BAGIAN TEKS:

PERLINDUNGAN HUKUM BAGI ANGGOTA POLRI DALAM PROSES PENGUNGKAPAN TINDAK PIDANA PERDAGANGAN ORANG DENGAN CARA UNDERCOVER BUY OLEH DITRESKRIMUM POLDA KALBAR
Abstract
Krisis moral pada setiap jaman selalu ada, dari yang bersifat konvensional hingga yang bersifat modern. Salah satu bentu krisis moral yang terjadi saat ini disebabkan oleh semakin mudahnya untuk berkomunikasi dan mendapatkan informasi mengenai hal-hal yang dulu dianggap tabu seperti konten pornografi atau pornoaksi. Data dari survey Kompas.com memperlihatkan bahwa pengguna internet di Indonesia yang berasal dari kalangan anak-anak dan remaja semakin meningkat, dalam sebuah studi sebanyak 98% dari anak dan remaja responden mengaku tahu tentang internet dan 79,5% diantaranya adalah pengguna interet. Pengaruh internet terhadap anak-anak dan remaja juga semakin meningkat, bahkan menjadikan para pelaku prostitusi di kalangan pelajar juga semakin bertambah.
Bahkan yang lebih memprihatinkan, pelaku prostitusi melakukan kegiatannya bukan karena terdesak oleh kebutuhan ekonomi, tetapi untuk memenuhi kebutuhan akan gaya hidup seperti keinginan memiliki gadget terbaru, keinginan untuk berlibur, keinginan untuk bisa mendapatkan uang banyak, kendaraan, rumah dan lain lain. Demikianlah akhirnya prostitusi menjadi suatu komoditas bisnis yang menjanjikan keuntungan baik bagi pelaku, mucikari (germo) dan bisnis sampingan yang menggantungkan hidup padanya seperti makelar, jasa transportasi khusus, warung dan lain lain.
Masalah yang akan dibahas dalam penelitian ini adalah “Bagaimana perlindungan hukum anggota polri dalam pengungkapan tindak pidana perdagangan orang khususnya modus eksploitasi seksual dengan cara melakukan pembelian terselubung (undercover buy) oleh Ditreskrimum Polda Kalbar”.

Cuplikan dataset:
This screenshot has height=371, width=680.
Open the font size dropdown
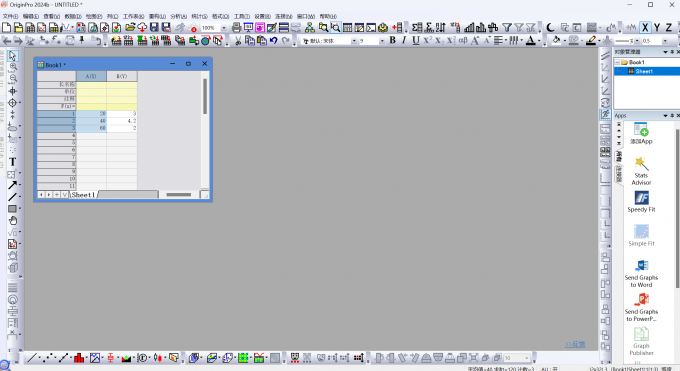tap(382, 41)
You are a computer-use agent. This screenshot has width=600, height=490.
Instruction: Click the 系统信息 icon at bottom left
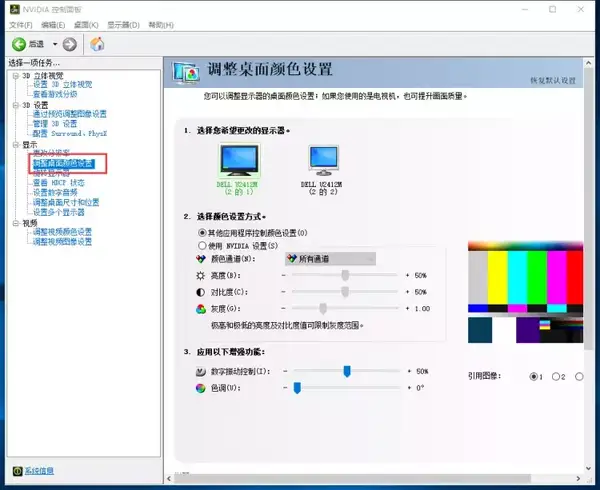[16, 470]
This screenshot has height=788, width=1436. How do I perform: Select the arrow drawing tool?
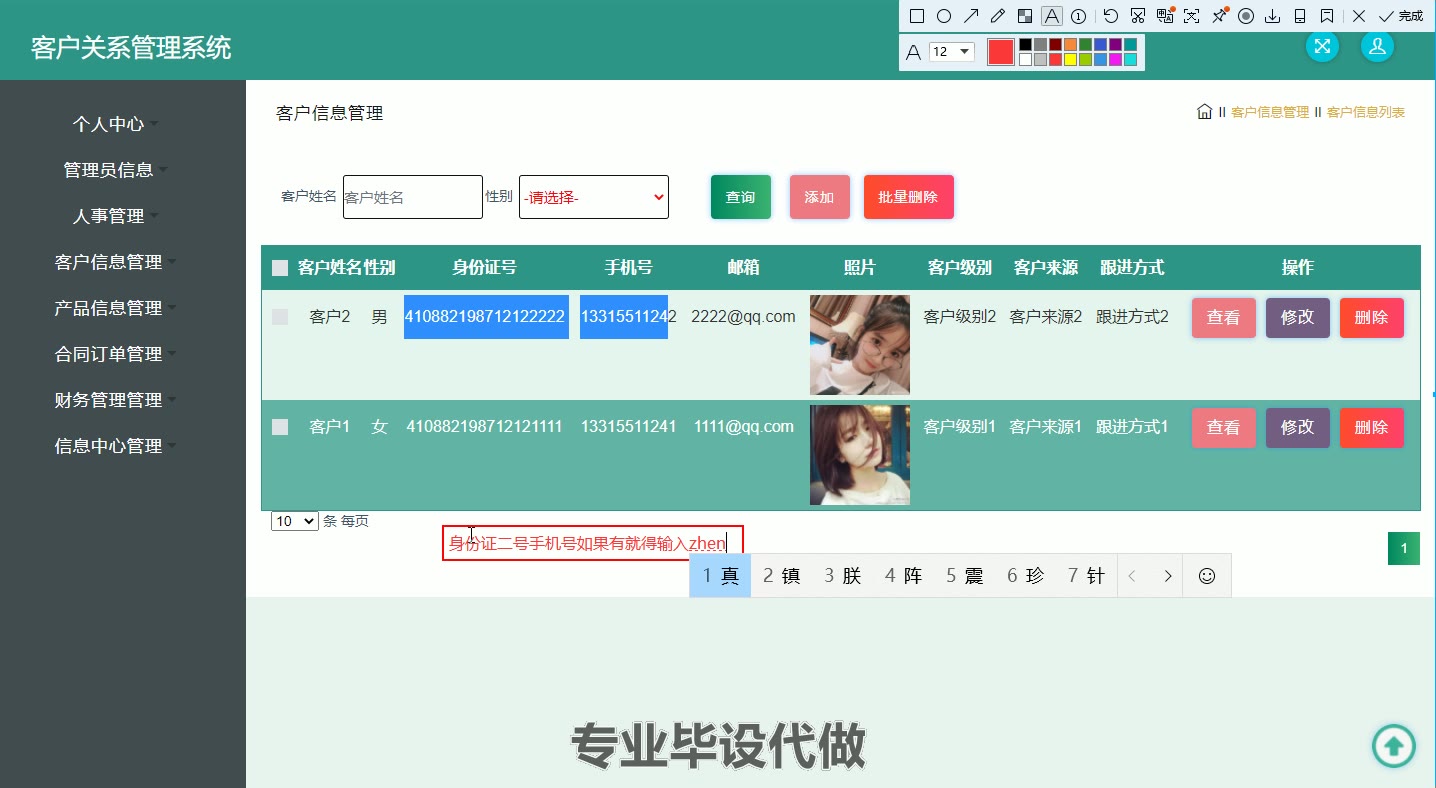(x=970, y=16)
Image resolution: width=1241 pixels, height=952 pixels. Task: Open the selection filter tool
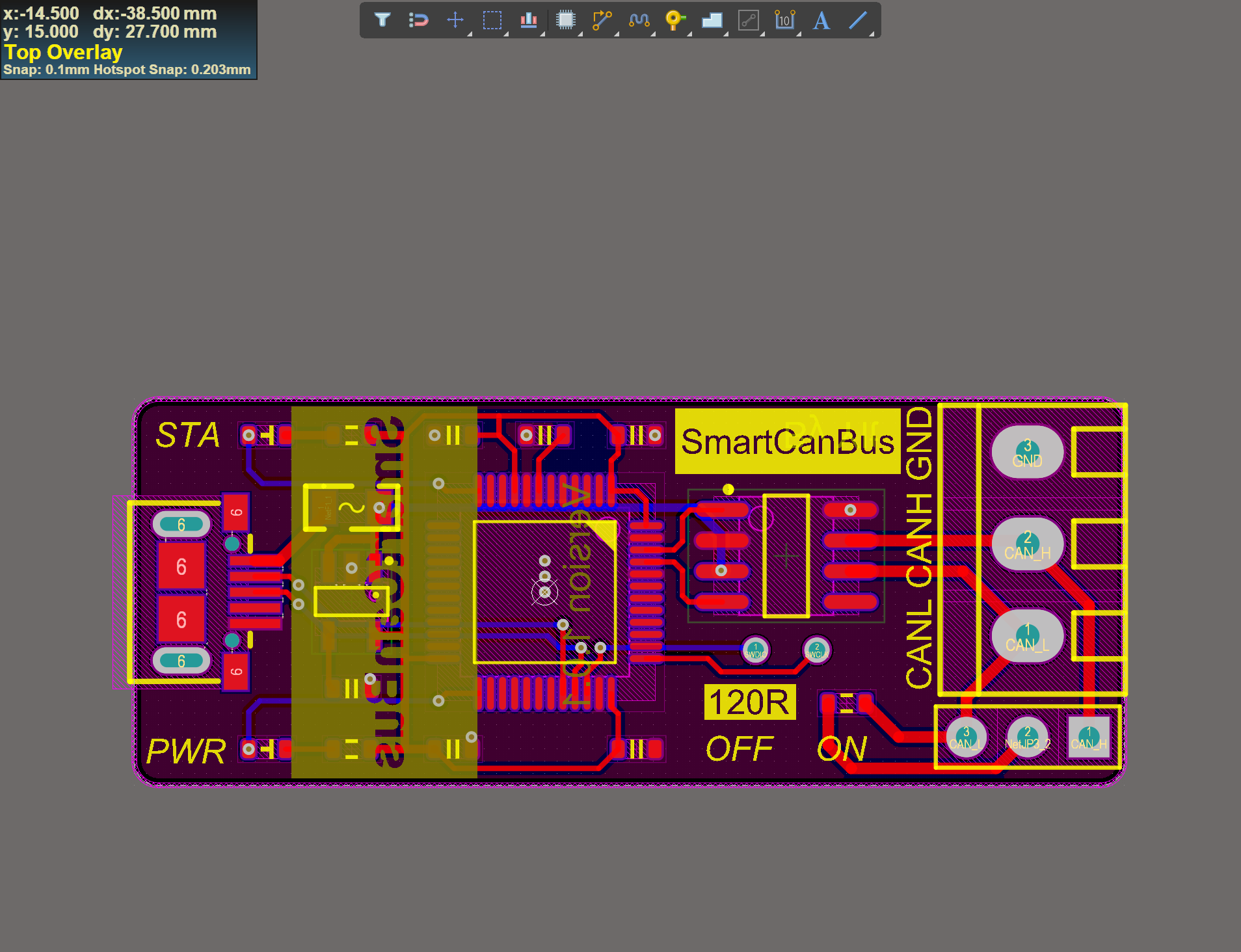click(382, 20)
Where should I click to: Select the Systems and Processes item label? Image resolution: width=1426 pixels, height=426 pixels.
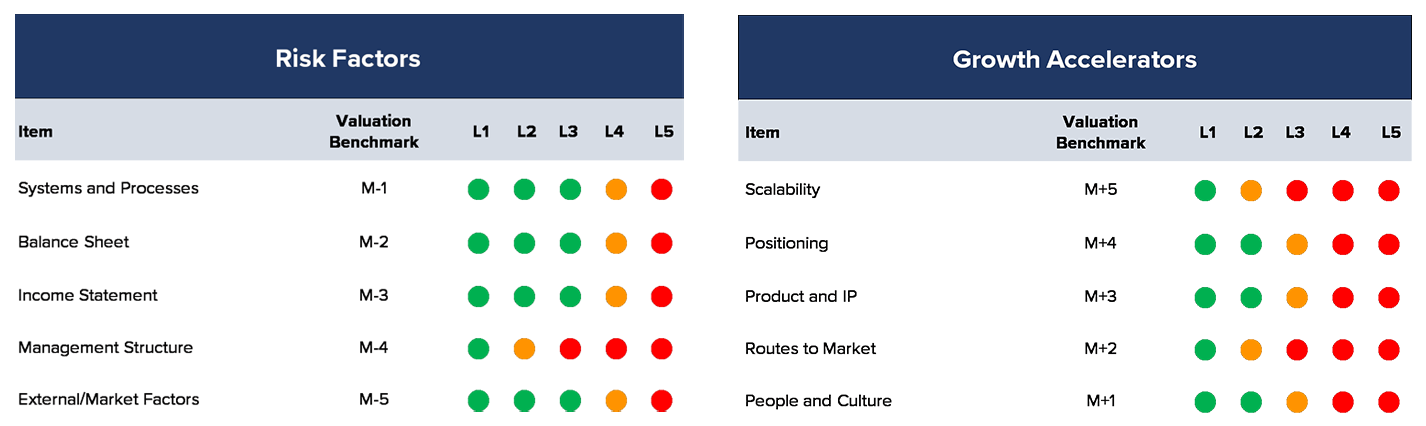click(x=108, y=188)
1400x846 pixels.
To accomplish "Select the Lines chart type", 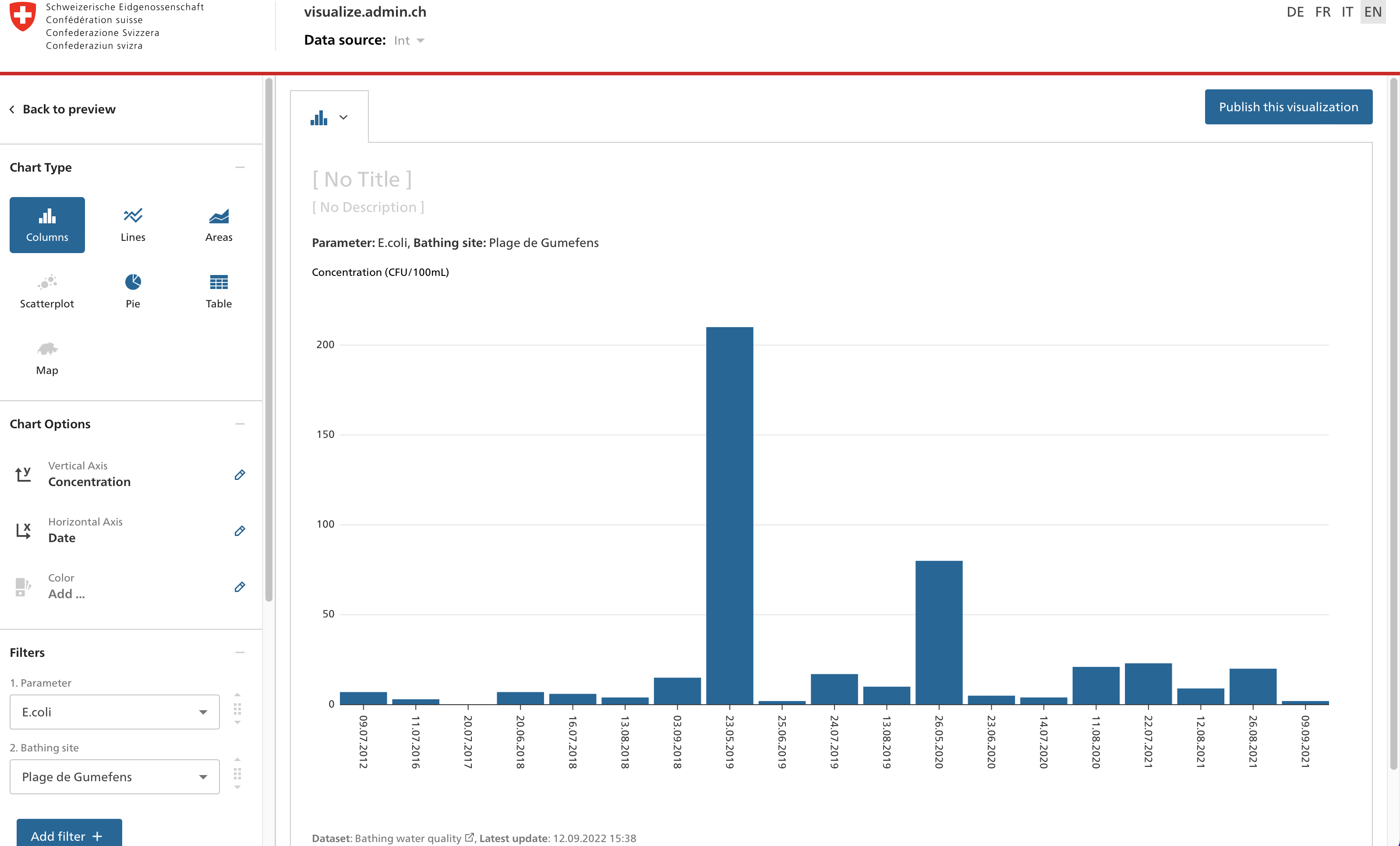I will tap(132, 225).
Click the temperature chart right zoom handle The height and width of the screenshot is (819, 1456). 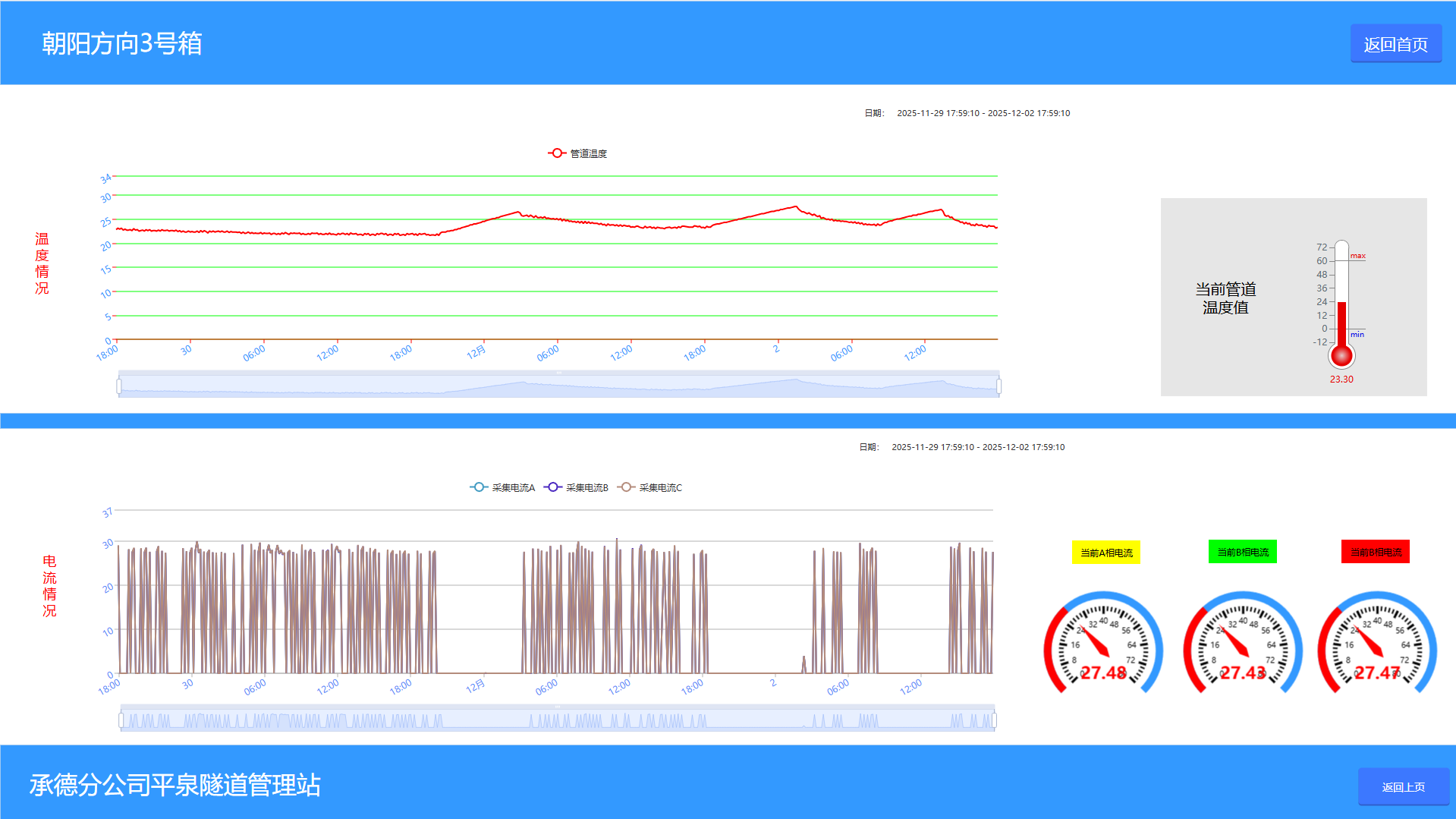(x=998, y=386)
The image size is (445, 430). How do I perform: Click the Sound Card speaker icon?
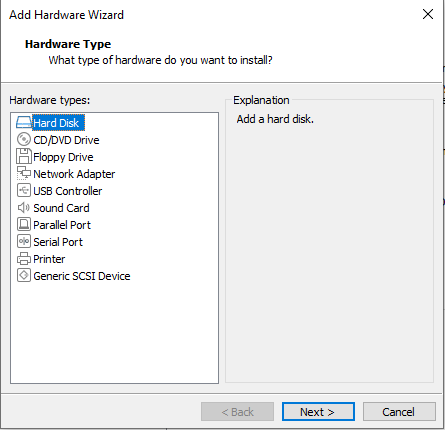24,207
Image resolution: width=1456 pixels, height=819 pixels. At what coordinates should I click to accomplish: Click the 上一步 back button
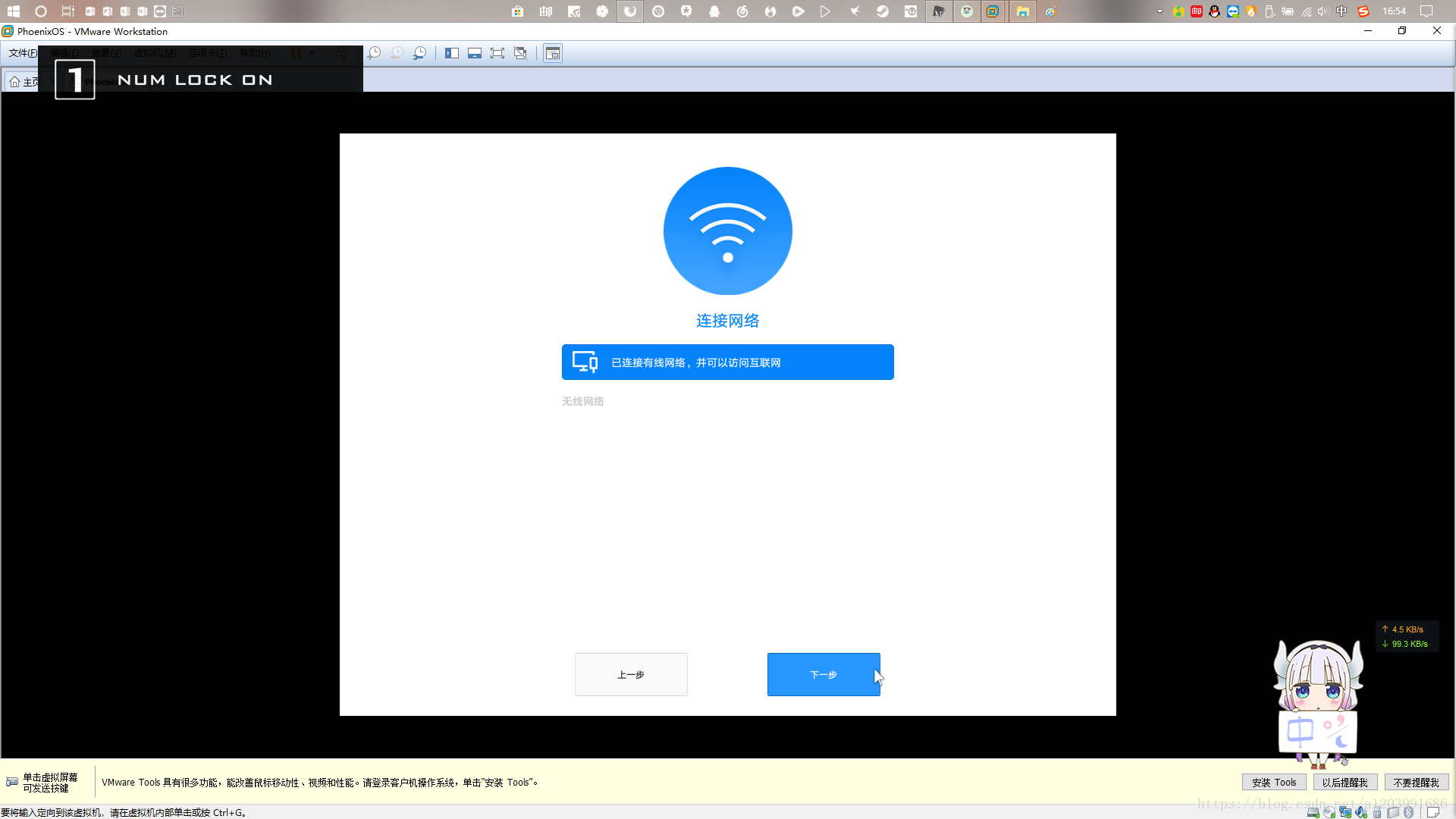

DAFTAR TUGAS:
1. Berapa persen anak dan remaja responden yang mengaku tahu tentang internet menurut abstrak tentang perlindungan hukum anggota Polri?
2. Tuliskan lanjutan abstrak tentang perlindungan hukum anggota Polri, dimulai setelah kalimat terakhir yang ditampilkan.
Baris-baris data di atas tidak diperlukan.

JAWABAN TUGAS:
1. Sebanyak 98% anak dan remaja responden mengaku tahu tentang internet.

2.
Penegakan hukum sangat perlu untuk dilakukan menanggapi masalah ini, bukan hanya untuk menyelamatkan para korban TPPO, tetapi juga untuk memelihara keamanan dan ketertiban masyarakat serta menjamin perlindungan dan pengayoman yang optimal. Seyogyanya upaya penegakan hukum dilakukan tidak hanya pada tataran represif atau penindakan-penindakan saja, melainkan juga perlu untuk dilakukan upaya pencegahan berupa kegiatan preemtif dan preventif.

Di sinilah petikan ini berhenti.